La définition des pays du Sahel diffère selon les sources et inclut souvent les pays limitrophes au Sahel ou dont les conditions sont comparables. Le Sahel proprement dit s’étend du Sénégal, sur la côte Atlantique côté ouest à l’Érythrée sur la mer Rouge, à l’est, et couvre la Gambie, la Mauritanie, la Guinée, le Mali, le Burkina Faso, le Cameroun, le Niger, le Tchad et le Soudan. Depuis 2009, l’UE AMCC+ a soutenu 13 projets nationaux, à hauteur de 80,81 millions d’euros, dans 8 de ces pays. Le développement des capacités d’adaptation et le renforcement de la résilience au changement climatique sont au cœur de la plupart de ces projets, qui incluent également des mesures visant à intégrer l’action climatique dans les plans, politiques et budgets nationaux. Les mesures mettent l’accent sur l’agriculture, la gestion des terres et la foresterie, la gestion des ressources naturelles, la gestion des zones côtières et les zones de pêche.

Senegal

 

Outre ces projets nationaux, l’UE AMCC + a soutenu deux phases de LoCAL, une initiative locale de financement impliquant plusieurs pays qui encourage le financement basé sur les résultats axé sur le secteur privé, notamment au Mali et au Niger. En 2019, le Cameroun a rejoint les rangs des partenaires de l’UE AMCC+ dans le cadre d’une autre initiative impliquant plusieurs pays de soutien aux systèmes agroalimentaires durables. Parmi les pays du Sahel, seule l’Érythrée ne bénéficie pas d’un programme de l’AMCC+.

Les programmes de l’UE AMCC+ ont fait l’objet d’une évaluation approfondie afin d’en dégager les meilleures pratiques. Toutefois, comme le montre la dernière Évaluation globale de 2014, de nombreux projets n’ont commencé à porter leurs fruits qu’à ce moment, faisant de l’évaluation précise de leurs résultats et impact une mission impossible.
En 2018, la Facilité d’appui de l’AMCC+ s’est lancé dans une Étude d’impact et de durabilité des 21 projets de l’UE AMCC terminés depuis au moins un an, y compris trois projets dans la région du Sahel. Même si la durabilité et les niveaux d’impact variaient entre les 21 projets, des facteurs clés de réussite ont été dégagés. Ils ont valeur universelle.
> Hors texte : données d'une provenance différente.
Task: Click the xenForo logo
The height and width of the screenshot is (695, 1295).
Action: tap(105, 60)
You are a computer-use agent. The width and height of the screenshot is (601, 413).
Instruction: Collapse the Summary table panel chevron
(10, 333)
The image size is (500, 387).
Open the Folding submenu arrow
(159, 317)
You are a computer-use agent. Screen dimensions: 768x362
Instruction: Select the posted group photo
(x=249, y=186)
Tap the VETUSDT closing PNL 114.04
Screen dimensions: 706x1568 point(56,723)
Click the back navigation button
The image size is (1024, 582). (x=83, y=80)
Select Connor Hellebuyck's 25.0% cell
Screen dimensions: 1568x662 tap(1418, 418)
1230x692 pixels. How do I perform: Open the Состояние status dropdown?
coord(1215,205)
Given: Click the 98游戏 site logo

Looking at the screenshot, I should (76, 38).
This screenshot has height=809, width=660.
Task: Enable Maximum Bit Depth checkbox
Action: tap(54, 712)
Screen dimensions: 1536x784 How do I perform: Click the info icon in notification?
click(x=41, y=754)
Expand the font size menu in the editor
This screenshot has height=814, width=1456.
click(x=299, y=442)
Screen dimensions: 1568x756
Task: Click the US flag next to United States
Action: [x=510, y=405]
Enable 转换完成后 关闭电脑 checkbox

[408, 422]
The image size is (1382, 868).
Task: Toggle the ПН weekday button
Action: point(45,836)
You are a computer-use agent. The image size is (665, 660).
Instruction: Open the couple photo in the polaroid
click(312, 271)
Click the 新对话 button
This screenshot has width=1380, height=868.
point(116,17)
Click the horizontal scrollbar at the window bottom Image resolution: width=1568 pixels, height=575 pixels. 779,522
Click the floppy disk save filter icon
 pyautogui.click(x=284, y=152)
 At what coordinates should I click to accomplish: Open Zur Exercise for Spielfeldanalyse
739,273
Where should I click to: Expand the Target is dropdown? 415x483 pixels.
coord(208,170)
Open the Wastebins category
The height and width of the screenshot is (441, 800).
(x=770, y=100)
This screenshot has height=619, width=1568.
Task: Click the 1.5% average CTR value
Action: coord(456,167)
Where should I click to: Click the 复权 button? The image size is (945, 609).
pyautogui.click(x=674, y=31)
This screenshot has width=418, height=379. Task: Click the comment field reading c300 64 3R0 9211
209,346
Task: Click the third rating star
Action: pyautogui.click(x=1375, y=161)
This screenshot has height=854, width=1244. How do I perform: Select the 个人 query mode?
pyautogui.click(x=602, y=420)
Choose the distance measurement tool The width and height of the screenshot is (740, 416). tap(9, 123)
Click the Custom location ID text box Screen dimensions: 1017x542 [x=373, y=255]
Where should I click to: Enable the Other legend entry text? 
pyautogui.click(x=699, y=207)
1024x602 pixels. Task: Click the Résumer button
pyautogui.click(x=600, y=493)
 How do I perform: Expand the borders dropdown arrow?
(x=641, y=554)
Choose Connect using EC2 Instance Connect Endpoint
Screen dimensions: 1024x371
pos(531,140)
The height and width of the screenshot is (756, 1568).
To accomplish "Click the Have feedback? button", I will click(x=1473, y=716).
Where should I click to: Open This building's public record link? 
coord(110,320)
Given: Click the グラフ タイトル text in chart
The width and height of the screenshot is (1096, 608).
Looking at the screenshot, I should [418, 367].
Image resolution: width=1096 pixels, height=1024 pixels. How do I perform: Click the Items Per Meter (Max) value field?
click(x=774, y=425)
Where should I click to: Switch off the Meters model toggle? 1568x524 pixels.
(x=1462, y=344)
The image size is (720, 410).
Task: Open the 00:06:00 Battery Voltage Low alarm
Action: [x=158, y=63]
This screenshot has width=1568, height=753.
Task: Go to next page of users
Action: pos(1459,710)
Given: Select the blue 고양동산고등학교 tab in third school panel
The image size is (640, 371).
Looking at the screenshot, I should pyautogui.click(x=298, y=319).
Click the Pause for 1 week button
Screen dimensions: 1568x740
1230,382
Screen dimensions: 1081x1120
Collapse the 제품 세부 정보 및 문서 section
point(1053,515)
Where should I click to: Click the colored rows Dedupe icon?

  • Renforcer l’appropriation et l’engagement des parties prenantes en utilisant des approches participatives, en adaptant les objectifs aux principales priorités des bénéficiaires, en associant la recherche d’avantages à long et à moyen terme et en comprenant le contexte culturel et social des actions ;
  • Aligner et intégrer les actions sur les politiques et programmes existants ;
  • Collaborer avec les agences de mise en œuvre appropriées – idéalement avec de solides institutions publiques. Sinon, il est essentiel de coopérer avec des partenaires qui connaissent la situation dans le pays et qui y sont présents depuis longtemps ;
  • Associer un travail institutionnel et politique à haut niveau à des projets pilotes de terrain et veiller à intégrer les leçons du terrain dans le travail politique ;
  • Une intervention de qualité exige préalablement un travail approfondi de recherche et d’analyse, incluant des évaluations des vulnérabilités, une analyse des chaînes de valeur et l’analyse d’options technologiques appropriées. 
  • Une solide gestion des connaissances et des processus d’apprentissage facilite l’adhésion et l’acquisition de savoir. On peut ici s’appuyer sur des visites entre communautés, des outils et du matériel de communication de qualité. 
  • Le soutien aux cadres juridiques favorise la mise en œuvre sur le long terme.